**Exercise goal:**
Scan the listing for the word "computer" and report every line that contains it.
● ● ● ● ● ● ●
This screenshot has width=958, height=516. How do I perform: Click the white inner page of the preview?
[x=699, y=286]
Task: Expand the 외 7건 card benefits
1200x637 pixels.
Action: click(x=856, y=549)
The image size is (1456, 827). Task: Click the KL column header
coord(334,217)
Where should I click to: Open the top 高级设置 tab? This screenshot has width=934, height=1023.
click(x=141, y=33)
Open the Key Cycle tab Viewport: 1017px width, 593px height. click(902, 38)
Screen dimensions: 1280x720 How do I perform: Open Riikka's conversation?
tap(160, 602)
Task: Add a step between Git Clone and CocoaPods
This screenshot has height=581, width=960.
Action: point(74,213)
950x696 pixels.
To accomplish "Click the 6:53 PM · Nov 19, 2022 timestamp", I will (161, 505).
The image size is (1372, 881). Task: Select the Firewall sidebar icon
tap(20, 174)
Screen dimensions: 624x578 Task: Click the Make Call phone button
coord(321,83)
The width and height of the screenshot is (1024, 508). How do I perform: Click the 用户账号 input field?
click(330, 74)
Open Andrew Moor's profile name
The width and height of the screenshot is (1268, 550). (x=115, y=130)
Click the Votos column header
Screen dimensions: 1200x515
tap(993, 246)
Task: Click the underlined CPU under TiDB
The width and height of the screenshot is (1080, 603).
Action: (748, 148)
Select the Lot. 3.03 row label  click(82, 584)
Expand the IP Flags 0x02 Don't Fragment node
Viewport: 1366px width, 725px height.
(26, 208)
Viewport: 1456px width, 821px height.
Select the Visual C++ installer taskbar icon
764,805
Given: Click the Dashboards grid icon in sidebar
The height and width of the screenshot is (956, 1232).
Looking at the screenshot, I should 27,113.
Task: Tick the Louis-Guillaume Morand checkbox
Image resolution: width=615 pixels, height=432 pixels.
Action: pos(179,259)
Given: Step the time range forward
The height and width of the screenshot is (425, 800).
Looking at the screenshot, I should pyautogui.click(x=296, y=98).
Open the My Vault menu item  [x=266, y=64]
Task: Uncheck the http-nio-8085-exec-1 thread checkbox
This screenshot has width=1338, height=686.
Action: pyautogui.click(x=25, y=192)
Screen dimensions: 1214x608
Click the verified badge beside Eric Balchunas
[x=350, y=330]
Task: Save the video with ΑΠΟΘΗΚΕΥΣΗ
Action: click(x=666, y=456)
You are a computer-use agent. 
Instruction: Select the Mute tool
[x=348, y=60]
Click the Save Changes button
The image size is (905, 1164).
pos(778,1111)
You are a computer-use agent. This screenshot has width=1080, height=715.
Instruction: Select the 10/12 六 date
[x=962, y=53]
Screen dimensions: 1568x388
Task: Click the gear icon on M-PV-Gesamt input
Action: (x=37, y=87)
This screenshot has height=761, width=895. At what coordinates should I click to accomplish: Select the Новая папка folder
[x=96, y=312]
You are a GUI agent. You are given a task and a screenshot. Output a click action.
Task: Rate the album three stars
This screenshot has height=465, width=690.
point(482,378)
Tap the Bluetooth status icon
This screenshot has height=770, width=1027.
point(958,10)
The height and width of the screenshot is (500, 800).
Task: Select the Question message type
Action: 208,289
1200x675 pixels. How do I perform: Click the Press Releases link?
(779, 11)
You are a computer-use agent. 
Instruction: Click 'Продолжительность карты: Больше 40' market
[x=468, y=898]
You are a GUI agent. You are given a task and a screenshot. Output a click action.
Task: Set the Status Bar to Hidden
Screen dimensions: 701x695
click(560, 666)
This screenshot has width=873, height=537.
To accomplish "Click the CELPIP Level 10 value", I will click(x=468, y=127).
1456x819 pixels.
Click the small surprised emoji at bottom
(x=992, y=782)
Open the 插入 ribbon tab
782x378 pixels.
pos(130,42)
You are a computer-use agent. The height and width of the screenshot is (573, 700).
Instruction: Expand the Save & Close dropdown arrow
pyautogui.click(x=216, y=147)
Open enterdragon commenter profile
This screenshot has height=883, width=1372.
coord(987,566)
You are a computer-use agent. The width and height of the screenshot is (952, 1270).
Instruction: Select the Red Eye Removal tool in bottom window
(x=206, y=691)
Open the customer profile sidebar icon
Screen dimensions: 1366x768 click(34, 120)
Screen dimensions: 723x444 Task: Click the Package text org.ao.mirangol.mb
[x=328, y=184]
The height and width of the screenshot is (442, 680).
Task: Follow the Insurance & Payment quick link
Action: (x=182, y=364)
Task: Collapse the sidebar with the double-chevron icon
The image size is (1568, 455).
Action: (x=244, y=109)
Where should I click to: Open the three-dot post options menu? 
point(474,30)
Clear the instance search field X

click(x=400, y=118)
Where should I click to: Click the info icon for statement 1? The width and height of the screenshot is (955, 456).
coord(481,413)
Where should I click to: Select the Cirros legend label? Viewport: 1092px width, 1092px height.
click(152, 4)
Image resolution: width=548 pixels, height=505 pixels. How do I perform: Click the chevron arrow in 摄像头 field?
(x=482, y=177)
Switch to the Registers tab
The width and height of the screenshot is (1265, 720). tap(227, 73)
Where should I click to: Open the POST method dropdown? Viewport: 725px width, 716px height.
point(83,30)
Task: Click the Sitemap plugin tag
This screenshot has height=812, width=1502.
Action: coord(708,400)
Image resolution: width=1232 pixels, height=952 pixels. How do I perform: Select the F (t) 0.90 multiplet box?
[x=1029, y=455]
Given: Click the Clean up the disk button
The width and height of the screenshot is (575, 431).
● ● ● ● ● ● ●
**Response to this task:**
You are a computer-use agent. 
You are a computer-use agent. This screenshot has width=1080, height=715.
You are a computer-use agent. 
You are a computer-use agent. The height and width of the screenshot is (573, 700).
You are a computer-use agent. The width and height of the screenshot is (952, 1270).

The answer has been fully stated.